%%
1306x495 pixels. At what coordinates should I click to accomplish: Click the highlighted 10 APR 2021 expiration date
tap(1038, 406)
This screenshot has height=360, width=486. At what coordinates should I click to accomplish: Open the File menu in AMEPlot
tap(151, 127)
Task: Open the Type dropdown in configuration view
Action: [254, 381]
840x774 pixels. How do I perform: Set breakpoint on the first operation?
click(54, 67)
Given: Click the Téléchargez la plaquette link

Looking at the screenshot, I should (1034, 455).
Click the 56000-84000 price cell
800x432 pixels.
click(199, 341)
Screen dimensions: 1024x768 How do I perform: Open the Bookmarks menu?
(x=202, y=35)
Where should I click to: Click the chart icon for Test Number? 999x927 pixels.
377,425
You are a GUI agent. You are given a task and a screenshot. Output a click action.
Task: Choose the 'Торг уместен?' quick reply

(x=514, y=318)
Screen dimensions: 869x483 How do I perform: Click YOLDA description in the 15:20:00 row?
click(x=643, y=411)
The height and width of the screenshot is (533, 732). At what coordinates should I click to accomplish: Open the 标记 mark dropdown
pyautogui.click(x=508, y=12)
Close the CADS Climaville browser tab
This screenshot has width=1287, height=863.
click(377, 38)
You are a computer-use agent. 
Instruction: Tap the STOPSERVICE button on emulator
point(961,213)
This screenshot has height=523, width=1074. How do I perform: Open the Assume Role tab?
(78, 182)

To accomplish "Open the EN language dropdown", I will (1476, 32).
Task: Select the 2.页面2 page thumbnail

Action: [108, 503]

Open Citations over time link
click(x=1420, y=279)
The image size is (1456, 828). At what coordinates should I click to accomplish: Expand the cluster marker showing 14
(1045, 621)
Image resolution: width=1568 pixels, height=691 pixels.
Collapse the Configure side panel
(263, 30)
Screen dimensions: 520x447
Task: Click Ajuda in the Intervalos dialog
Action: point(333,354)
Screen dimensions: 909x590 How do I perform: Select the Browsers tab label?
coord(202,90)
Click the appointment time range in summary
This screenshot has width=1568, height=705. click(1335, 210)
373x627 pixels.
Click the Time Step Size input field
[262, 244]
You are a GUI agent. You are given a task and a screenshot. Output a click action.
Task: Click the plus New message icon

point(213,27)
%%
TASK INSTRUCTIONS :: Set down all of the entries again, keeping every line exactly as it is.

WRITTEN RESPONSE ::
1306x495 pixels. At what coordinates should I click to accomplish: Click the highlighted 10 APR 2021 expiration date
tap(1038, 406)
This screenshot has height=360, width=486. At what coordinates should I click to accomplish: Open the File menu in AMEPlot
tap(151, 127)
Task: Open the Type dropdown in configuration view
Action: [254, 381]
840x774 pixels. How do I perform: Set breakpoint on the first operation?
click(54, 67)
Given: Click the Téléchargez la plaquette link

Looking at the screenshot, I should (1034, 455).
Click the 56000-84000 price cell
800x432 pixels.
click(199, 341)
Screen dimensions: 1024x768 How do I perform: Open the Bookmarks menu?
(x=202, y=35)
Where should I click to: Click the chart icon for Test Number? 999x927 pixels.
377,425
You are a GUI agent. You are given a task and a screenshot. Output a click action.
Task: Choose the 'Торг уместен?' quick reply

(x=514, y=318)
Screen dimensions: 869x483 How do I perform: Click YOLDA description in the 15:20:00 row?
click(x=643, y=411)
The height and width of the screenshot is (533, 732). At what coordinates should I click to accomplish: Open the 标记 mark dropdown
pyautogui.click(x=508, y=12)
Close the CADS Climaville browser tab
This screenshot has width=1287, height=863.
click(377, 38)
You are a computer-use agent. 
Instruction: Tap the STOPSERVICE button on emulator
point(961,213)
This screenshot has height=523, width=1074. How do I perform: Open the Assume Role tab?
(78, 182)

To accomplish "Open the EN language dropdown", I will (1476, 32).
Task: Select the 2.页面2 page thumbnail

Action: [108, 503]

Open Citations over time link
click(x=1420, y=279)
The image size is (1456, 828). At what coordinates should I click to accomplish: Expand the cluster marker showing 14
(1045, 621)
Image resolution: width=1568 pixels, height=691 pixels.
Collapse the Configure side panel
(263, 30)
Screen dimensions: 520x447
Task: Click Ajuda in the Intervalos dialog
Action: point(333,354)
Screen dimensions: 909x590 How do I perform: Select the Browsers tab label?
coord(202,90)
Click the appointment time range in summary
This screenshot has width=1568, height=705. click(1335, 210)
373x627 pixels.
Click the Time Step Size input field
[262, 244]
You are a GUI agent. You are given a task and a screenshot. Output a click action.
Task: Click the plus New message icon

point(213,27)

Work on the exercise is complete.